Petitioner here does not demonstrate any concrete or particularized harm arising from a legally cognizable interest. Petitioner contends that the AG has an unlimited amount of money from taxpayers to defend respondents. This is speculative. Also speculative is petitioner’s contention that this Court would somehow demonstrate favoritism toward the AG. In cases where the Attorney General’s Office represents a state agency, the agency wins or loses based on the merits of the particular case. Petitioner thus fails to demonstrate any concrete harm that would result if DAG Sims continues representing DSS. Indeed, petitioner concedes in the writ petition that the “extreme disadvantage” she purportedly faces due to the AG’s representation of DSS may be “real or imagined.” (Mtn. at 2.)

 

Petitioner argues that it is somehow unethical for the AG to represent DSS, a state agency. However, the Attorney General is required by statute to represent DSS. (Gov. Code § 11042(a) [“No state agency shall…contract with outside counsel for any purpose, unless the agency has first obtained the written consent of the Attorney General pursuant to Section 11040”].)

 

The AG may employ special counsel, but so doing is permissible under conditions set forth in Government Code § 19130(b)(3), (b)(5), or (b)(7)-(b)(10). (Gov. Code § 12520(b).) However, petitioner does not demonstrate that any of the cited subdivisions apply here. Subdivision (b)(3) allows employment of special counsel when the AG cannot perform the services at issue, i.e., legal representation, satisfactorily. Subdivision (b)(5) and (b)(7) applies when employment of special counsel is required to protect against a conflict of interest or, in the case of subdivision (b)(5), ensure independent and unbiased findings. Subdivision (b)(8) applies when the special counsel will provide support services in a location where the state cannot feasibly provide such services. Subdivision (b)(9) pertains to training courses.
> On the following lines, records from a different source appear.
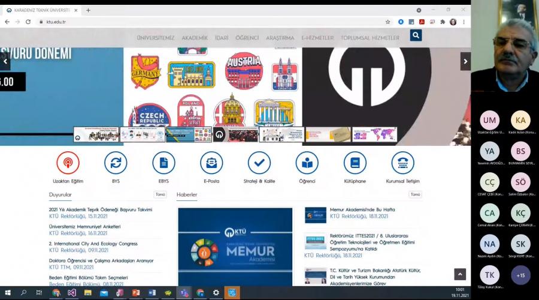Go to previous slide with left arrow
The height and width of the screenshot is (300, 539).
pos(5,61)
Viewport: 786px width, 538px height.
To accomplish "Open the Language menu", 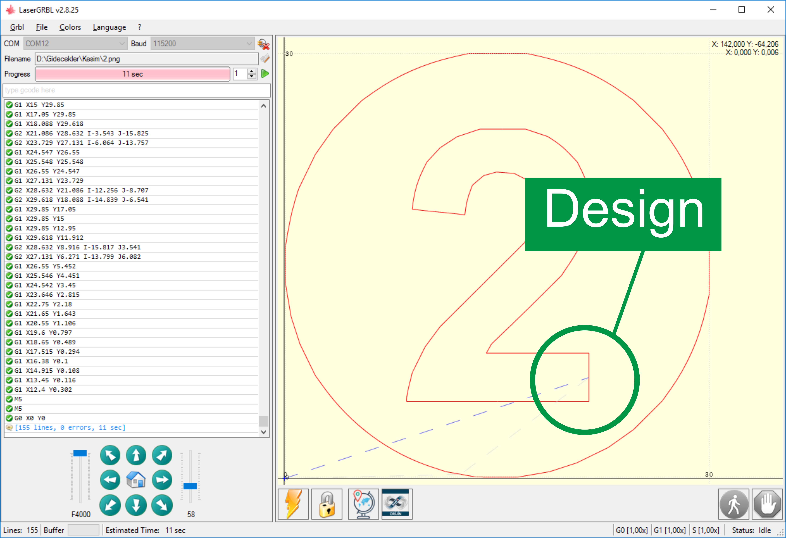I will tap(109, 27).
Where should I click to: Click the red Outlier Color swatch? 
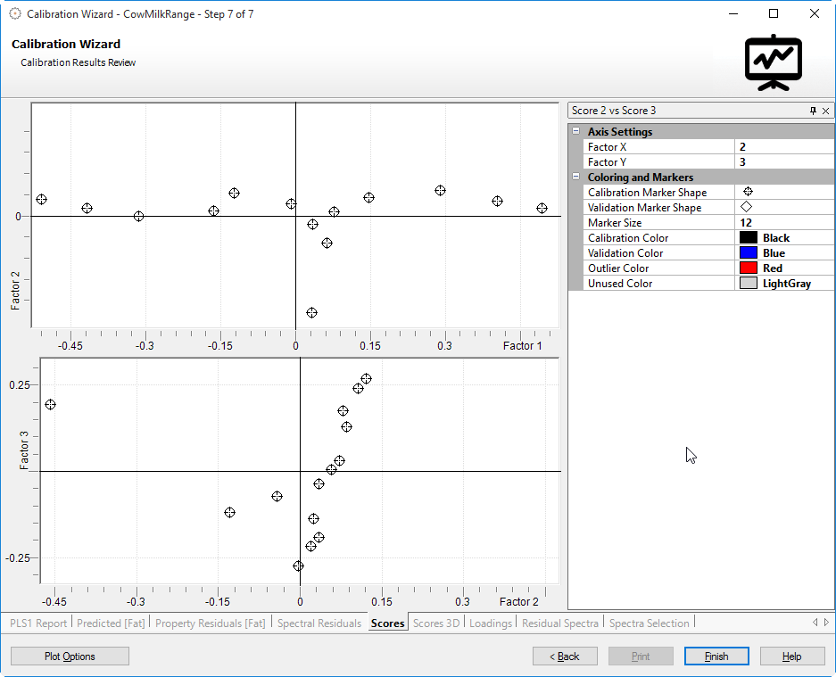click(749, 268)
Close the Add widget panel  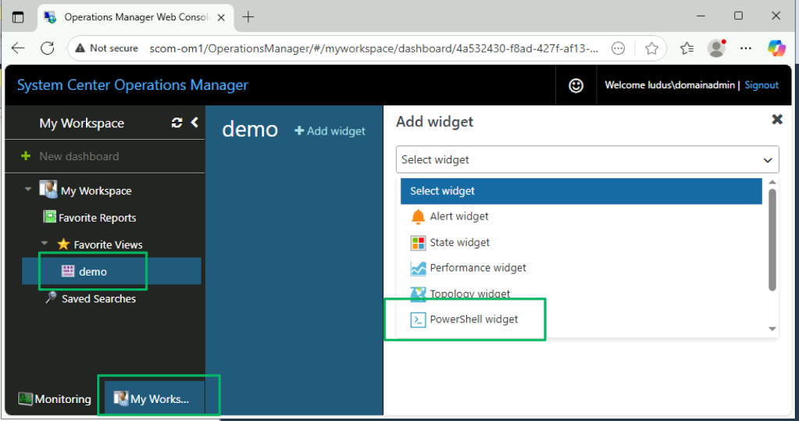click(x=776, y=120)
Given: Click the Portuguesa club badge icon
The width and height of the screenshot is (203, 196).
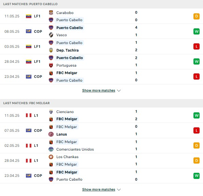Looking at the screenshot, I should click(x=51, y=65).
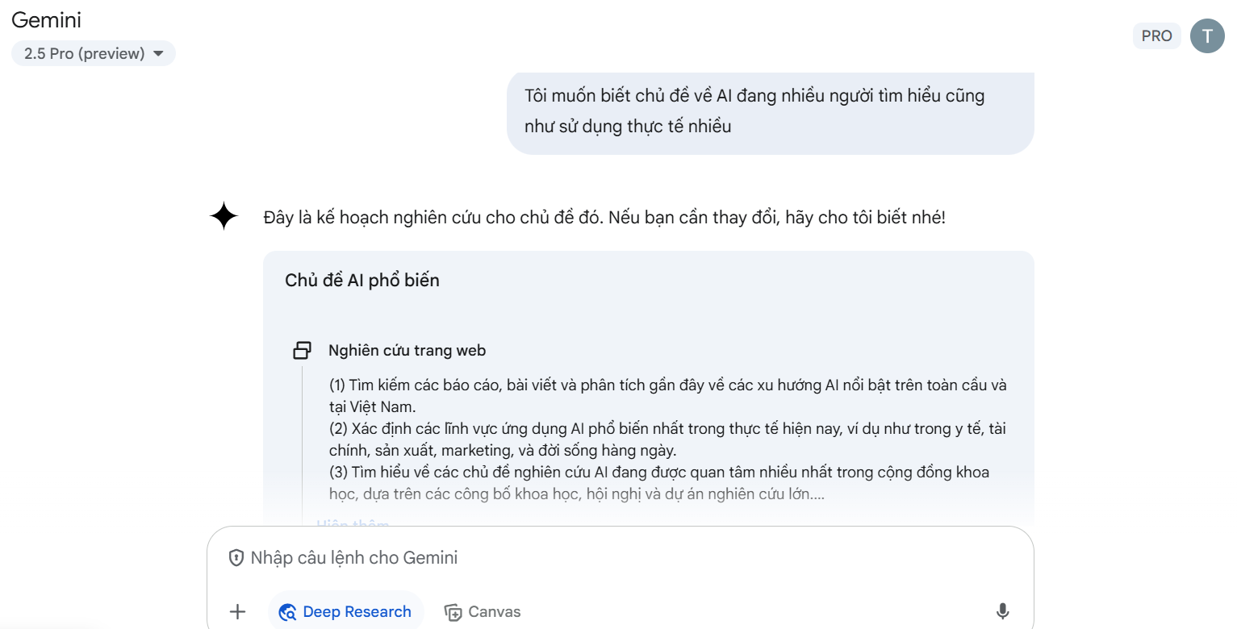Expand the plan with the faded Hiện thêm link

[x=353, y=524]
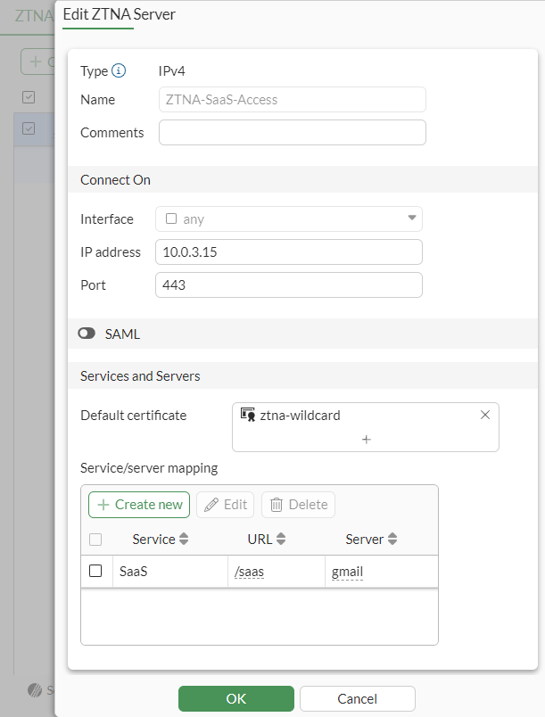Click the trash Delete mapping button
545x717 pixels.
[x=298, y=505]
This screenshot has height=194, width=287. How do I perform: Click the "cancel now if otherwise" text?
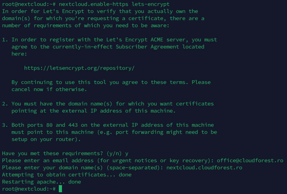coord(49,89)
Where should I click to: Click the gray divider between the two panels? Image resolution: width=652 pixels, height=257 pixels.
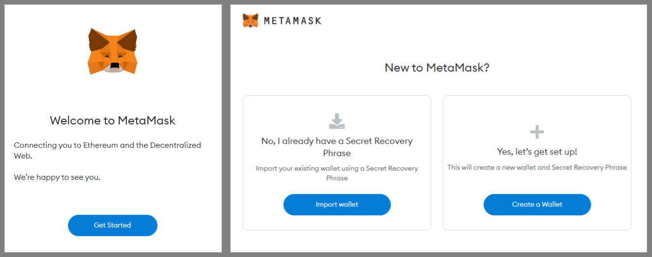pos(226,128)
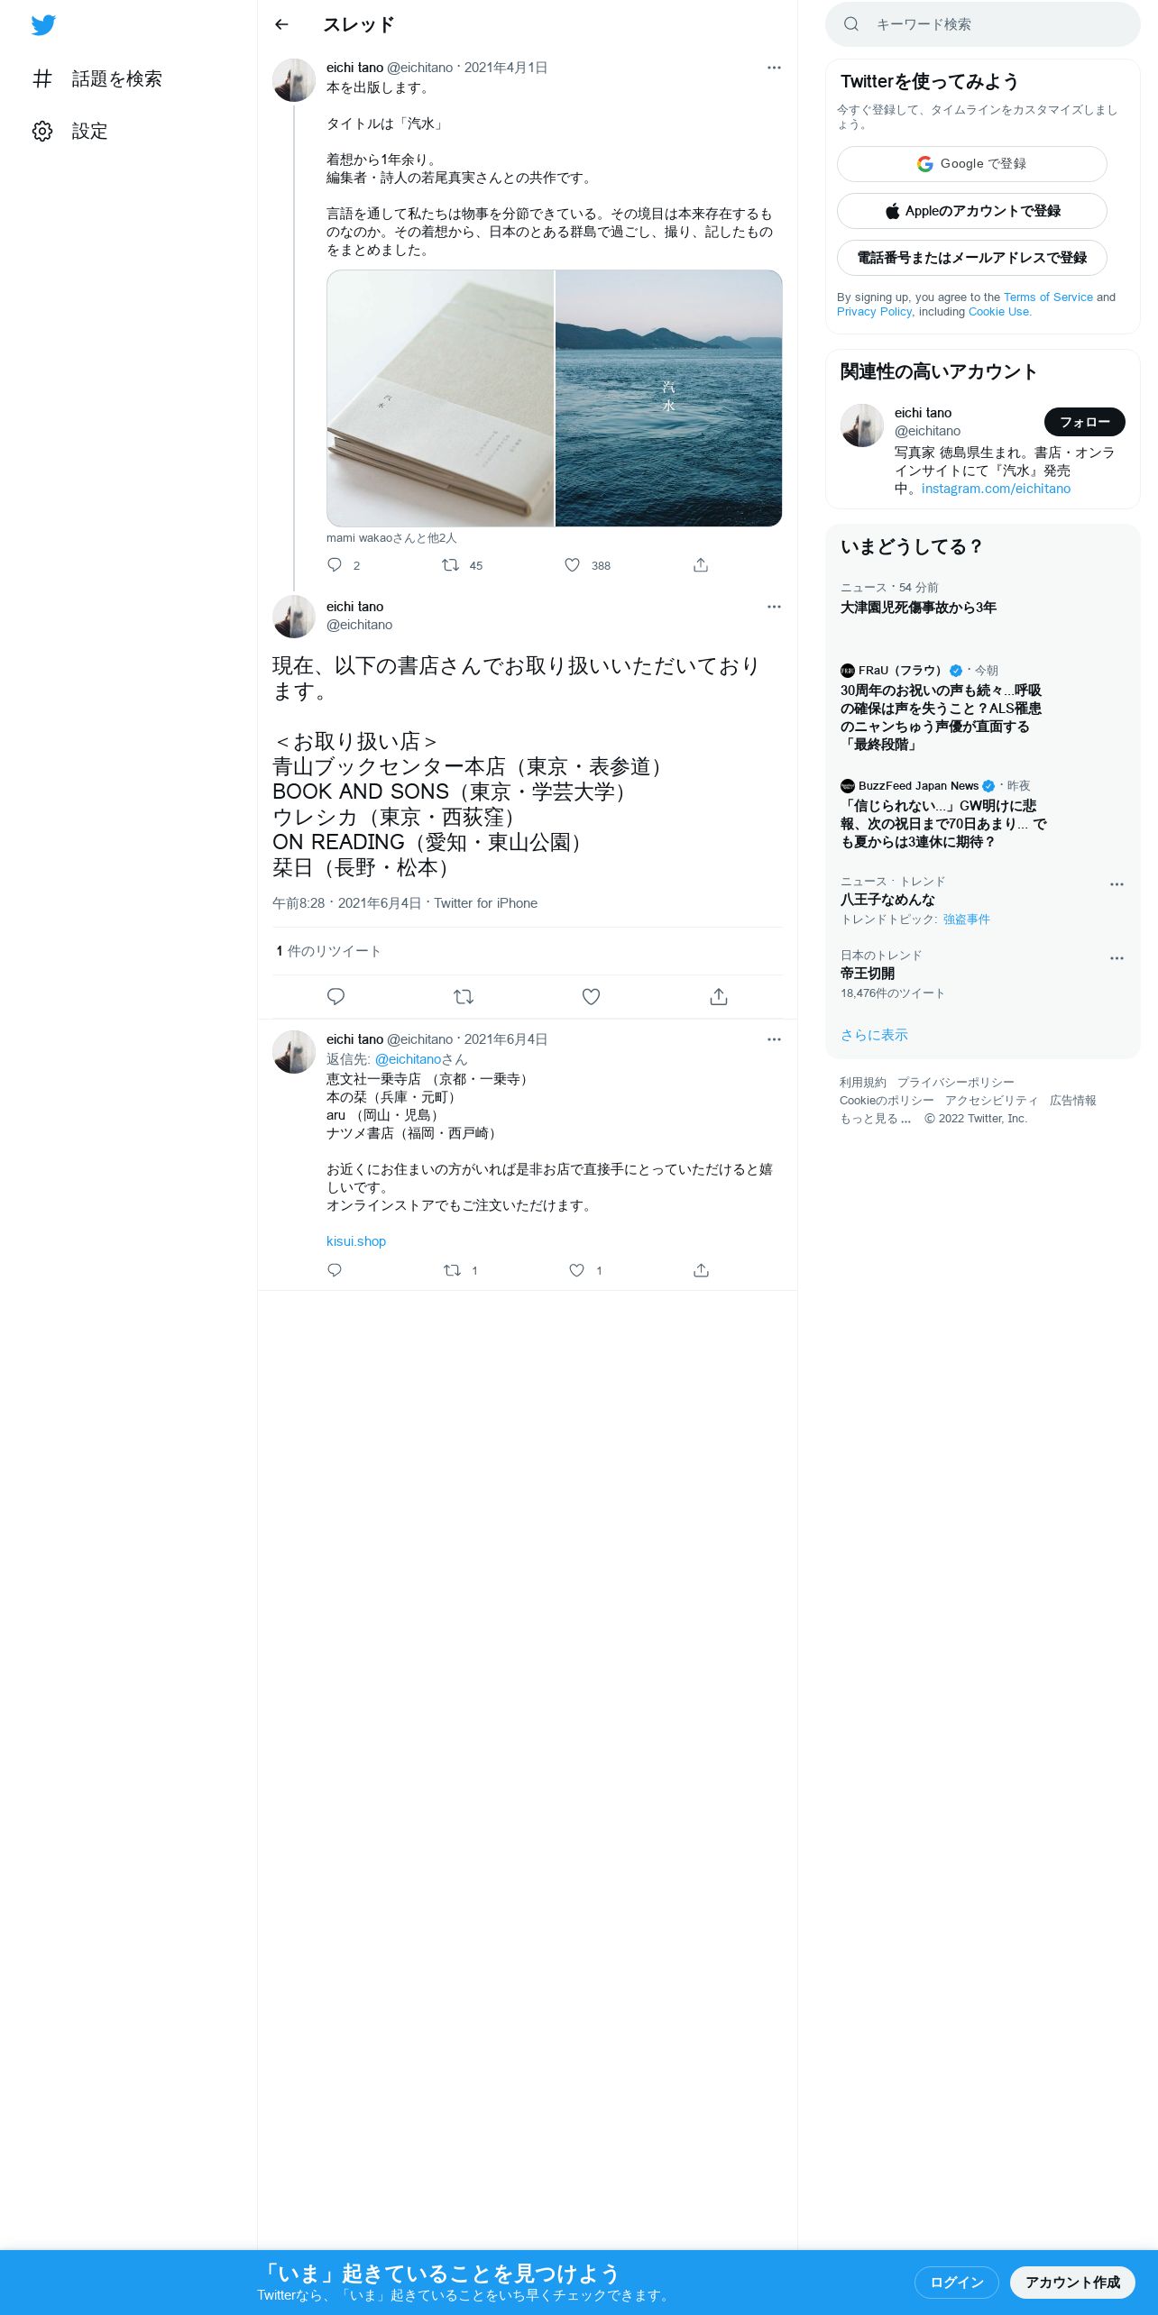This screenshot has height=2315, width=1158.
Task: Open 話題を検索 in the sidebar
Action: 97,79
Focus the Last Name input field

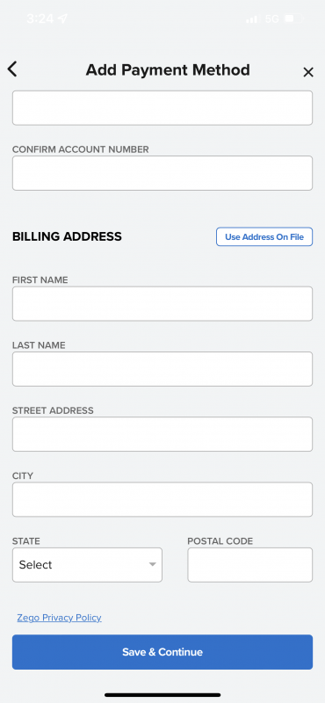[x=163, y=369]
Subdivision (b)(10) applies when the required legal representation is of such an urgent, temporary, or occasional nature that the purpose of the representation would be frustrated by the delay under civil service.

 

Because petitioner does not show concrete harm from the AG’s representation of DSS or that the AG is subject to disqualification under statute, the motion is DENIED.